OSFI has kicked off a three-month consultation on the topic of cyber risks with a new discussion paper titled Developing financial sector resilience in a digital world. Specifically, the paper focuses on the threats and vulnerabilities developing as a consequence of rapid technological advancement and digitalization, especially their impact on operational risk.
"Digital technology continues to transform the financial sector. The pace of change has only increased since the pandemic began,” said Ben Gully, assistant superintendent, Regulation Sector at OSFI. “This consultation will help OSFI to refine its regulatory and supervisory framework in a complex, rapidly changing digital world.”

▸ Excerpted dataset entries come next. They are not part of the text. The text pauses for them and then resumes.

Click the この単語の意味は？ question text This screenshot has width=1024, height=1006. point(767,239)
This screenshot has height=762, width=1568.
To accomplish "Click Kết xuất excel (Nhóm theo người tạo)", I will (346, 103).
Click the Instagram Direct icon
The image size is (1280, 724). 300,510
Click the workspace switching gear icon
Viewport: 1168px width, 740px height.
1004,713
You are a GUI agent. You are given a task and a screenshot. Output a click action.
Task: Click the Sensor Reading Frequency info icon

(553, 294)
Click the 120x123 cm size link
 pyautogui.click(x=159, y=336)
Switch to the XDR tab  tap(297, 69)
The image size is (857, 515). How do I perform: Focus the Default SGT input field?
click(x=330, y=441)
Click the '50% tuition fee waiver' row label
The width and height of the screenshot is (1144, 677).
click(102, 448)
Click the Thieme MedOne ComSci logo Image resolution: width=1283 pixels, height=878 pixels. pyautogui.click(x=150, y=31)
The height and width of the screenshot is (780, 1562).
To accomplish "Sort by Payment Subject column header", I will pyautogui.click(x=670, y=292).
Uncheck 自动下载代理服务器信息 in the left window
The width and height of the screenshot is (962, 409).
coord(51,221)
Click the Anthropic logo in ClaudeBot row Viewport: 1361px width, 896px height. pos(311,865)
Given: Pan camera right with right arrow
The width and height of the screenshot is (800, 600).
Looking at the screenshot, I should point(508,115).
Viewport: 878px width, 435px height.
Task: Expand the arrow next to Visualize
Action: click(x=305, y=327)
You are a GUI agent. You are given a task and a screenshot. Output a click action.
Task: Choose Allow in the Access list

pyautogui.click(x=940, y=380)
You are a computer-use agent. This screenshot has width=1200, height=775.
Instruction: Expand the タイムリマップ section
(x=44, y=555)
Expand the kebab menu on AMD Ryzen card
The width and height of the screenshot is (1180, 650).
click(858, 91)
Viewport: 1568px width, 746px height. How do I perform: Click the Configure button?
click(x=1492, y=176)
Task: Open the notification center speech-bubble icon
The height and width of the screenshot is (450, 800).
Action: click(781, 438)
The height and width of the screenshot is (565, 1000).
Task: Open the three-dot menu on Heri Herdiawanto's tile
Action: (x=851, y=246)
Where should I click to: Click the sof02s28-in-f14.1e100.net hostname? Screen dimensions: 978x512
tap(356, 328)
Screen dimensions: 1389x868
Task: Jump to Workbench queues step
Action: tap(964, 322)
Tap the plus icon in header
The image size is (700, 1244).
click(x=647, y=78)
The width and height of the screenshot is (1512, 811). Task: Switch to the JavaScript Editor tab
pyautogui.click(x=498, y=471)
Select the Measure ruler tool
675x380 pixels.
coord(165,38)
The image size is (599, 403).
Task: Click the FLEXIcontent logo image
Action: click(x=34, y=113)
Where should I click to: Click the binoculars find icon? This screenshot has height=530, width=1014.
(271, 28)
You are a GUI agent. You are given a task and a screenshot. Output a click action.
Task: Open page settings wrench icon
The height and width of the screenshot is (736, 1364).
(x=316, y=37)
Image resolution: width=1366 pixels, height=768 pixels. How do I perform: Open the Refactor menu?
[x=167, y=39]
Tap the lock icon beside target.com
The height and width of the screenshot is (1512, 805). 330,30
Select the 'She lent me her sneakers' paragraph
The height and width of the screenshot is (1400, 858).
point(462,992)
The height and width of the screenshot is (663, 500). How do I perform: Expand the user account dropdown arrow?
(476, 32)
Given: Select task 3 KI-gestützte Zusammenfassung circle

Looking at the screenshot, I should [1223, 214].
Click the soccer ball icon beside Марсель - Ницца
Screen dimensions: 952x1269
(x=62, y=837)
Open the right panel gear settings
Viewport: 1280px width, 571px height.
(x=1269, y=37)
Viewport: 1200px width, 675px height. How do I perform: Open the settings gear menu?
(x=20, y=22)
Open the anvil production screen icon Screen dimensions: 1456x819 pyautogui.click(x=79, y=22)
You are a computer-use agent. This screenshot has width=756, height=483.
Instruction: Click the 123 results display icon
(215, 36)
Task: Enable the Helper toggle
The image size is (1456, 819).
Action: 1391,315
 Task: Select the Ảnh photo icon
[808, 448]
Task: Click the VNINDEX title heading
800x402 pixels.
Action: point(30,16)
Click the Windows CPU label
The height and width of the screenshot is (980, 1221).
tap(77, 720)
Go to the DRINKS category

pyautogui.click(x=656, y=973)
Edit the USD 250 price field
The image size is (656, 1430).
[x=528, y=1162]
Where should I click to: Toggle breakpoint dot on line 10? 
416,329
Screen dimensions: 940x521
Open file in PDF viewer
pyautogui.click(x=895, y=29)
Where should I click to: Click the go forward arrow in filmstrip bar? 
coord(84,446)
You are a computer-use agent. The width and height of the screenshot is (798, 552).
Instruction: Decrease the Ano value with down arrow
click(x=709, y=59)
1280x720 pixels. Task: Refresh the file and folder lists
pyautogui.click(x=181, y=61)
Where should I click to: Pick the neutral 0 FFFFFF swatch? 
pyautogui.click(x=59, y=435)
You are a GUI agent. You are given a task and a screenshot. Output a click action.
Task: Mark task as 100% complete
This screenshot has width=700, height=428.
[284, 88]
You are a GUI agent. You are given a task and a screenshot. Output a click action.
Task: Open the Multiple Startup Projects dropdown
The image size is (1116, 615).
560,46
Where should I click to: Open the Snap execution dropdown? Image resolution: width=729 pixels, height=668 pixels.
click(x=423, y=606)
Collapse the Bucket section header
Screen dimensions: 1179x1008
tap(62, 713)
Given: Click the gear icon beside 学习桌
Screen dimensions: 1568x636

Aside from the rapid technological advancement accelerated by COVID-19, the report cited forces like fintech and globalization that are generating non-financial risks today as well as amplifying financial risks in traditional areas of prudential oversight.
Drawing from research, consultations, and its previous regulatory work, OSFI identified three priority risk areas with respect to technology: cyber security, advanced analytics (including artificial intelligence and machine learning models), and the third-party ecosystem.
For each area, it proposed core principles to guide regulation – confidentiality, availability, and integrity in the case of cyber security, for example – though it also asked for feedback on whether principles-based regulation would represent the best approach.
The report also underscored the importance of data as a foundational element, devoting a discussion to the management of data risks. Aside from reputational, legal, and compliance risks faced by financial institutions collecting and using consumer data, OSFI pointed to the potential impact of financial consumer data exposure or misuse.
“The contributions received and the discussions that will occur will support effective risk management and enhance resilience in the Canadian financial sector," Gully said.